Update! LWN.net have a report on the interview. The first reader comment on their article is from Jonathan Walther. It makes it very clear where he stands on the issue.
> Right so why do you think a link to 'Mozilla Browser' is going to cause confusion?
When there are no references to Firebird on Mozilla links, then we will all be happy. Until Mozilla put out MozillaFirebird 0.6, there was an opertunity to keep it out of public use altogether. So now I just have to keep my 'clever' customers from taking the micky <g>
>Also, what do you think is wrong with having Netscape on your client's desktop? Netscape and other distributions like Beonex (LINK) are targeted at end users and will offer support if you need it. They are probably more appropriate than mozilla.org builds for deployment in that situation, unless you need the cutting edge features in newer Mozilla builds.
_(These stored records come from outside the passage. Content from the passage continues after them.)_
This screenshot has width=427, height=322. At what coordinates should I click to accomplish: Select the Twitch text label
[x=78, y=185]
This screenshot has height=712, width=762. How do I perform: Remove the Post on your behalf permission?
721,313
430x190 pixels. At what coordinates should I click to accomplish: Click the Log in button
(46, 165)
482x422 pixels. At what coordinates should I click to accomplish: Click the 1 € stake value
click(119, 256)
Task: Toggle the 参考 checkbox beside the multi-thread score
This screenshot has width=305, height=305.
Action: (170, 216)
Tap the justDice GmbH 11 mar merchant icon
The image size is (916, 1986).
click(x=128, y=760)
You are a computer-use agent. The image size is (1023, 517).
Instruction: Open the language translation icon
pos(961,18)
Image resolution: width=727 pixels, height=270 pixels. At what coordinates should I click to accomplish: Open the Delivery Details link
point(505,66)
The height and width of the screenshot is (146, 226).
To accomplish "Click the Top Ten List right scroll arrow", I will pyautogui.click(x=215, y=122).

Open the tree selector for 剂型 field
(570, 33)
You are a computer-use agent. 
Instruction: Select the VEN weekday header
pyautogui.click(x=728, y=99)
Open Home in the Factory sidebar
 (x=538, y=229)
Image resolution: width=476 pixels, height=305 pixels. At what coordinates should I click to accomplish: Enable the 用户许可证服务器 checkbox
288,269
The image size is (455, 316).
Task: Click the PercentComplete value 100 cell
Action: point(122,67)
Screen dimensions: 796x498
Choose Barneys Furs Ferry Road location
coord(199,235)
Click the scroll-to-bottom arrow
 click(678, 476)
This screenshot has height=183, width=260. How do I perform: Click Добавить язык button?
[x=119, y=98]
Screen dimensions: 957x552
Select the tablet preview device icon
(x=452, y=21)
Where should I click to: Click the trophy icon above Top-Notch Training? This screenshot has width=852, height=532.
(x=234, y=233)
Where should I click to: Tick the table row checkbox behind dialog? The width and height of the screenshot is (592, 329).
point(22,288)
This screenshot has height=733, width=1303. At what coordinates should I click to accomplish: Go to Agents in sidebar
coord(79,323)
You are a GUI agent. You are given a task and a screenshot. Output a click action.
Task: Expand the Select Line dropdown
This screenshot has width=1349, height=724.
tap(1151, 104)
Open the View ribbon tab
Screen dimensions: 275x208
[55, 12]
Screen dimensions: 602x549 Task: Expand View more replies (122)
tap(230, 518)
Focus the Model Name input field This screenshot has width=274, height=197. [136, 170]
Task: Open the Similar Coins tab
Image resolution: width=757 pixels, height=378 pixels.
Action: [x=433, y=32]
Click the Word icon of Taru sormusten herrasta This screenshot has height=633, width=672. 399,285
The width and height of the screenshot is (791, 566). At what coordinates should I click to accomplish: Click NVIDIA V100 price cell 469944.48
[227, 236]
The whole reason I was looking at Phoenix last November was because it looked ideal for what I wanted. Firebird was put up as one of the options for a name change, and alarm bells rang. Because *I* did not cause a fuss then, and only sent an eMail pointing out the conflict on browsers (which apparently never arrived), then the problem was not nipped in the bud on day one. At that time Mozilla Browser was Mozilla Navigator, and Phoenix was a separate product. The water has moved on, and hopefully MozillaFirebird will dispear as fast as it appeared. But we still have had no acceptance that there are browsers for use with Firebird just as there are browsers to use with the Internet.
We do not live in isolated comunities separated by brick walls, we all populate the same living space, so knowing that we are stamping on one another is just not acceptable behaviour, whoever does it.